Records shown:
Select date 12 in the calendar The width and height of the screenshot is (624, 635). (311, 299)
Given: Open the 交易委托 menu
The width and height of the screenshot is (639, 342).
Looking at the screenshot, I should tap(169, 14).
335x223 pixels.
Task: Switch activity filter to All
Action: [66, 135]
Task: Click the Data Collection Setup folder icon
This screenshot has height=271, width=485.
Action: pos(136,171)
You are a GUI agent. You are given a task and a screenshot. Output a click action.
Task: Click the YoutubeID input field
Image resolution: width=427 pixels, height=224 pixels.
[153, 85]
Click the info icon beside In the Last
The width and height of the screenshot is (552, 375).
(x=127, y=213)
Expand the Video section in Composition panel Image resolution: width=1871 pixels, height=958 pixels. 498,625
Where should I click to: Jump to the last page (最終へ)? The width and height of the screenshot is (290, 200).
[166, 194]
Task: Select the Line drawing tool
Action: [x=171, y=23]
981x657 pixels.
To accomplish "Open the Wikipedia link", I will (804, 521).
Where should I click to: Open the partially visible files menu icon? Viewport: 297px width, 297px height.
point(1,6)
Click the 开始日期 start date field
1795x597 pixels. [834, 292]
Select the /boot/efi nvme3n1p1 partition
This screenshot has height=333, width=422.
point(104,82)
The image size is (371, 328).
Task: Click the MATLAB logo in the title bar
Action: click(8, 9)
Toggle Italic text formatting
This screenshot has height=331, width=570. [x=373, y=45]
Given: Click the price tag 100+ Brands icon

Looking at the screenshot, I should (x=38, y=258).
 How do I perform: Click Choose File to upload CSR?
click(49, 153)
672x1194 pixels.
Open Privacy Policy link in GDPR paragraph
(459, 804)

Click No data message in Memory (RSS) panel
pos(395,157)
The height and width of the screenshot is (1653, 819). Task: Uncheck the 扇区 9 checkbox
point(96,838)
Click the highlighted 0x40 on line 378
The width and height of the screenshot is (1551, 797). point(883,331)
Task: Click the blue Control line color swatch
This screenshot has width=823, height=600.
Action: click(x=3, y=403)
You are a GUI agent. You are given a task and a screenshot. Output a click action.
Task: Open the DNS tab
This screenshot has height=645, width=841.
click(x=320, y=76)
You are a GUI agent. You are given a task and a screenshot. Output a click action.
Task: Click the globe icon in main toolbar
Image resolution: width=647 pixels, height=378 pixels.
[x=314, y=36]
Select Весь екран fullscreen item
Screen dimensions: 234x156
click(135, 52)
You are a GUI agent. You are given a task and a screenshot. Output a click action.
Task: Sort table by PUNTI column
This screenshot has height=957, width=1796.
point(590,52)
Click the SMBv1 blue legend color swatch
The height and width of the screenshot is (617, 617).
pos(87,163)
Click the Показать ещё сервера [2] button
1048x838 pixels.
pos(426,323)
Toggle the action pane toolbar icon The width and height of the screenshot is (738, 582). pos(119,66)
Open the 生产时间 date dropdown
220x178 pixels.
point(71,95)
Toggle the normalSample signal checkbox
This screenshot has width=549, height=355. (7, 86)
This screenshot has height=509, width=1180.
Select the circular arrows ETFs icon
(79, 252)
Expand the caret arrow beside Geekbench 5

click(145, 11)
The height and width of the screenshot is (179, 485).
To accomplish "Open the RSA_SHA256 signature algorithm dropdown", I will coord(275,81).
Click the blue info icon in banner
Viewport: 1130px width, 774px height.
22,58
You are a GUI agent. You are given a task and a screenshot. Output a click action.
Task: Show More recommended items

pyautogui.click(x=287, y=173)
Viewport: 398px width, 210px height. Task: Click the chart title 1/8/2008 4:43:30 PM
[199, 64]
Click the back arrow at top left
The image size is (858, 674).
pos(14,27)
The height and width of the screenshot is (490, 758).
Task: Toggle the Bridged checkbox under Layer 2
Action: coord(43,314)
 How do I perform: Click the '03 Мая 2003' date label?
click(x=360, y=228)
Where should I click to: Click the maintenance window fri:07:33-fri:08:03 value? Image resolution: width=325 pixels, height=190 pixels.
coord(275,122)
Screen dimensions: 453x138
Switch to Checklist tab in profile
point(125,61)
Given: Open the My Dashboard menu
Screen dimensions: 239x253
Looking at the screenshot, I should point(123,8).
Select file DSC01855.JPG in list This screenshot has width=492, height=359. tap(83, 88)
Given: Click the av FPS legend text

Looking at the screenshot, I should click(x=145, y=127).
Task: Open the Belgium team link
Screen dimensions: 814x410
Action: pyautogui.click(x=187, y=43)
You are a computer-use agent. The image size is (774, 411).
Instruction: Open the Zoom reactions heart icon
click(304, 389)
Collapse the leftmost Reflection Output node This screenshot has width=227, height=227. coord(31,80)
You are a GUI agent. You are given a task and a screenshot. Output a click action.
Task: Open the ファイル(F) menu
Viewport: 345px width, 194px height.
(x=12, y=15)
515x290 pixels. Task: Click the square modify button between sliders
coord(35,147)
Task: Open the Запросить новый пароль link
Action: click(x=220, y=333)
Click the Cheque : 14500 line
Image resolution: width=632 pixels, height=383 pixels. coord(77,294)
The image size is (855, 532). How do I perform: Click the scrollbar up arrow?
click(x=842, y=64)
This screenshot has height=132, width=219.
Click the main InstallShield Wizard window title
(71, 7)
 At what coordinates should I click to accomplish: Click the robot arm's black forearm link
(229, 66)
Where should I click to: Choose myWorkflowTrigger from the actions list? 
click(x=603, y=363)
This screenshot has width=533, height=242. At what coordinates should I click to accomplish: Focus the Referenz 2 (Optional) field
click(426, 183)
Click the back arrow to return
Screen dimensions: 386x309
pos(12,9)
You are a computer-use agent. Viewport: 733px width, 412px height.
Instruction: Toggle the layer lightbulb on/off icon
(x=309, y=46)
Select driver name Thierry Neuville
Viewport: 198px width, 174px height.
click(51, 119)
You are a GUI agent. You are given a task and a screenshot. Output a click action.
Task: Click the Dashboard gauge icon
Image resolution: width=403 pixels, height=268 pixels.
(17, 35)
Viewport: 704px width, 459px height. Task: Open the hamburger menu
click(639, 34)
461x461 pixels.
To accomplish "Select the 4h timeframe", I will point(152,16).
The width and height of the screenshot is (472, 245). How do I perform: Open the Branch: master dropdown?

Exercise instructions: Which lines of the records above hold the word "Dashboard"? Copy each of them.

Solution to the problem:
Given: Open the My Dashboard menu
Task: Click the Dashboard gauge icon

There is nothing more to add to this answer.